| REQUIRED WORK |
From the line containing "Expand the Recensioni hamburger menu" to the last line of the data below, copy everything exactly and nothing else; pictures stay out.

----------------

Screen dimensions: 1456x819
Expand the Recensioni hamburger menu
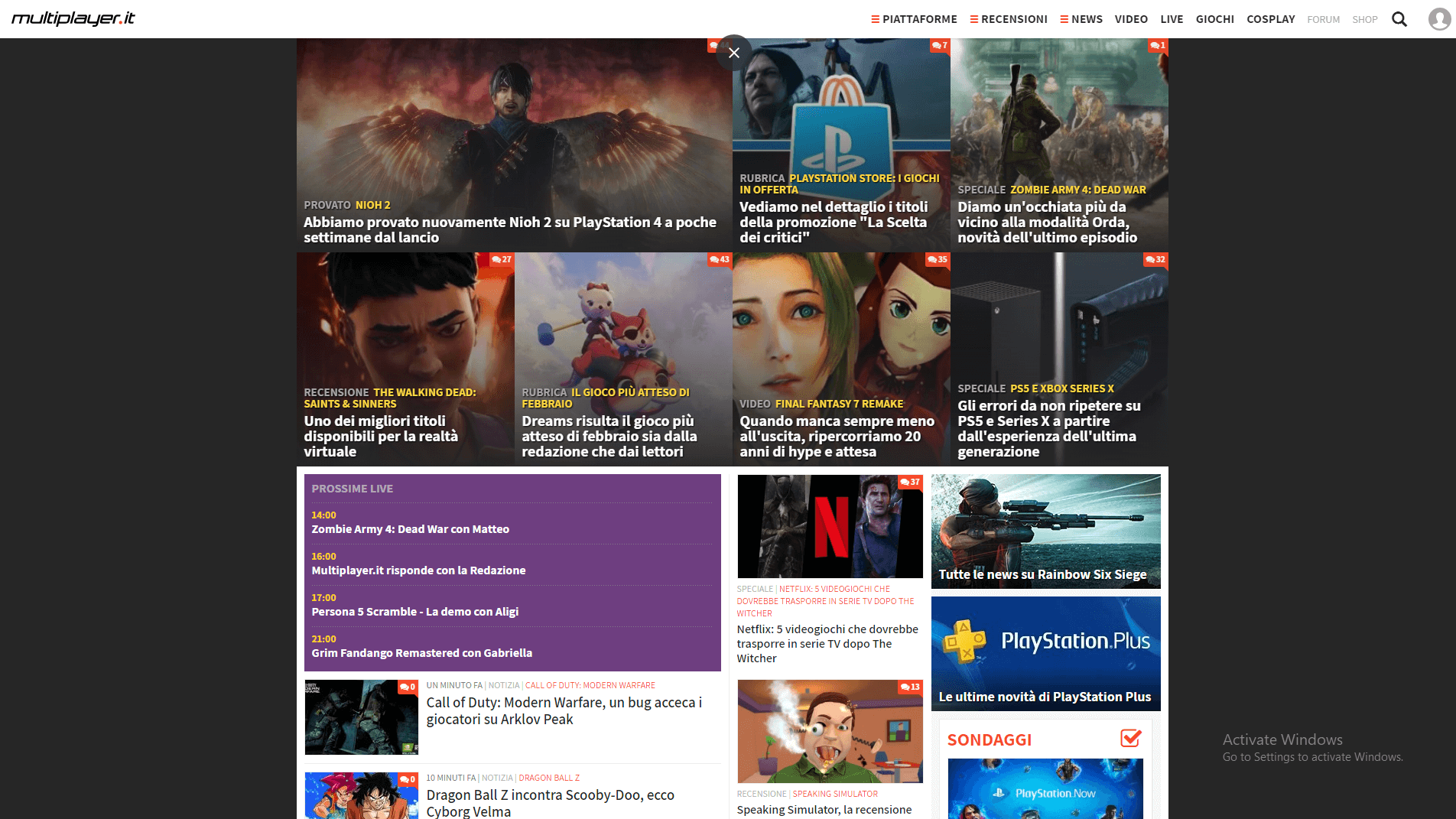[1009, 19]
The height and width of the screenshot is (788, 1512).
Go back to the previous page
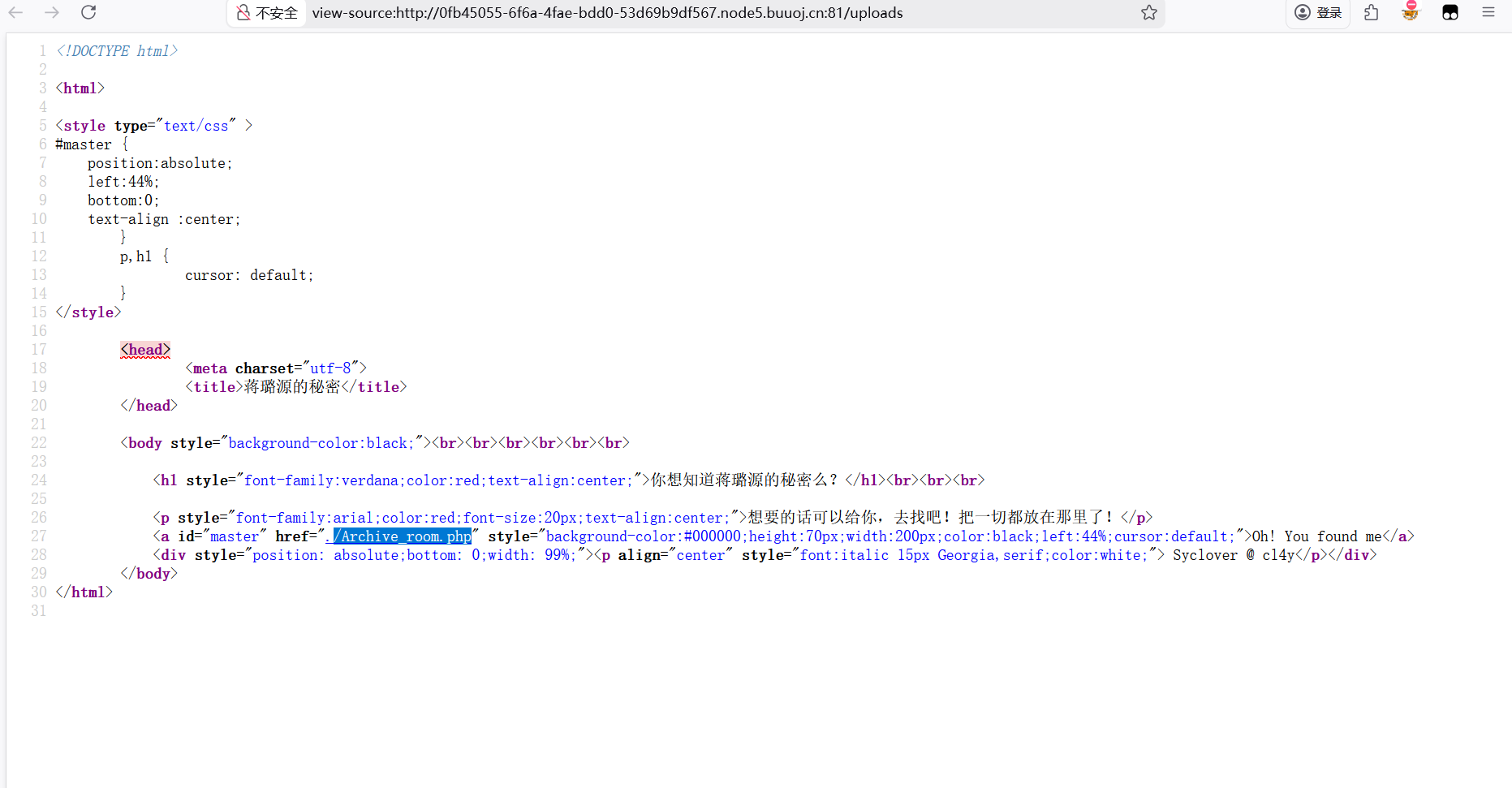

----------------

| YOUR RESPONSE |
Expand the Recensioni hamburger menu
[1009, 19]
The height and width of the screenshot is (788, 1512).
Go back to the previous page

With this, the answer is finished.